By Catherine Blinder

These were smart consumers of every age, education level, race, ethnicity, ability, and geographical area. And still, someone convinced them to give them their life savings, and access to their personal, private, or financial information, and are often left with guilt and embarrassment in addition to the financial losses.

Unless you live in a cave and have no contact with technology of any kind, you are vulnerable to increasingly more sophisticated scammers.

It is not your fault!!! You are the victim of a crime – plain and simple. But by sharing your story with others and letting them know what to avoid, you can help others. An educated consumer is a smart consumer.

Let’s address two scams relevant to the holidays, and maybe we can save you some trouble as you buy food, gifts, decorations, and other holiday items online, and donate to charities you care about.  

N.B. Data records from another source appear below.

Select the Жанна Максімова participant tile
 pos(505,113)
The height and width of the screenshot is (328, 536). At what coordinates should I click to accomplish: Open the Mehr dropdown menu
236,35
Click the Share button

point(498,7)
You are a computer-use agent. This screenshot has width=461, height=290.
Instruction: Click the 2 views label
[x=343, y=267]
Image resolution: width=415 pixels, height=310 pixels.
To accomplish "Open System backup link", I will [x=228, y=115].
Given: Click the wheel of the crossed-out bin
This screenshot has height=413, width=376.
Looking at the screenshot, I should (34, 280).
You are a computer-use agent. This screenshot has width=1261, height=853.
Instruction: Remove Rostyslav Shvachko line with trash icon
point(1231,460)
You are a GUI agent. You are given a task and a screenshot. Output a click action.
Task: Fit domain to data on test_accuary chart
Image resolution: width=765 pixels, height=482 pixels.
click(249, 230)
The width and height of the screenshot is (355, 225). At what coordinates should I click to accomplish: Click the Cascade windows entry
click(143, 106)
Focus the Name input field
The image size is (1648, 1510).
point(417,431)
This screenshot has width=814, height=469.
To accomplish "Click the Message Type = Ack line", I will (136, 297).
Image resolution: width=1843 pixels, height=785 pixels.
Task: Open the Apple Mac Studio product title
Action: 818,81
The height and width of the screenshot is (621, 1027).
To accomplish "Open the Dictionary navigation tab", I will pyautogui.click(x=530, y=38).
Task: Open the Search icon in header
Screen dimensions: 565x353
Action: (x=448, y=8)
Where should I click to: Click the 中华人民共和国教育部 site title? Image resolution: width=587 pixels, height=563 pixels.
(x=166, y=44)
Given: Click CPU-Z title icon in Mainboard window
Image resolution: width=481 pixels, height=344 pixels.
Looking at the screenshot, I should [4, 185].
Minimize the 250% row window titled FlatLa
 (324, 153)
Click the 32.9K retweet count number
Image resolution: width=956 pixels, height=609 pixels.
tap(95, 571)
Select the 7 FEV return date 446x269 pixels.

What if something you’ve ordered shows up differently than advertised? Or damaged? Or never come at all? If so, you’re not alone.

Scammers often pose as real companies online — or make up fake companies — to try to get your money or personal information, especially credit card numbers. They may post fake ads for things on social media or other websites, and use a real company’s logo, or very close to it! Sometimes it is very hard to tell the fake from the real, but one way to know is when they take your money and don’t send what you ordered. 

Here are some ways to protect yourself when shopping online:

Pay by credit card. If you’re charged twice, billed for something you never got, or get a wrong or damaged item, you can dispute the charge with your credit card company. You can’t do that with a debit card or gift card.

Check out the company. Before you buy, search online for the company’s name along with words like “scam” or “fraud” to see what issues others might have had. 

Don’t respond directly to the link, log out and google the company’s name to see if the same website or contact information comes up.

Keep records. Note down the company’s name and website, any receipts or bank statements showing what you paid, and when they said they’d ship your item. (Sellers have to ship your order by the time they or their ads say they will — or give you the chance to get your money back.)

If an online seller hasn’t lived up to its promises, report it to the FTC:

Another scam that increases during this season is one that involves phony charities taking advantage of recent tragedies or just the natural feeling of generosity that accompanies the holidays.

How to avoid charity scams:

Many of us want to help others, both during the holidays and at other times of the year. We hear about terrible weather events, wars, suffering families here and in other countries, and we want to help.

However, sometimes those calling us are not respectable charities, they are just unscrupulous people looking for a way to take advantage of your goodwill.

Under FCC rules, telemarketers calling your home must provide their name along with the name, telephone number, and address where their employer or contractor can be contacted. Telemarketing calls to your home are prohibited before 8 am or after 9 pm, and telemarketers are required to comply immediately with any do-not-call request you make during a call.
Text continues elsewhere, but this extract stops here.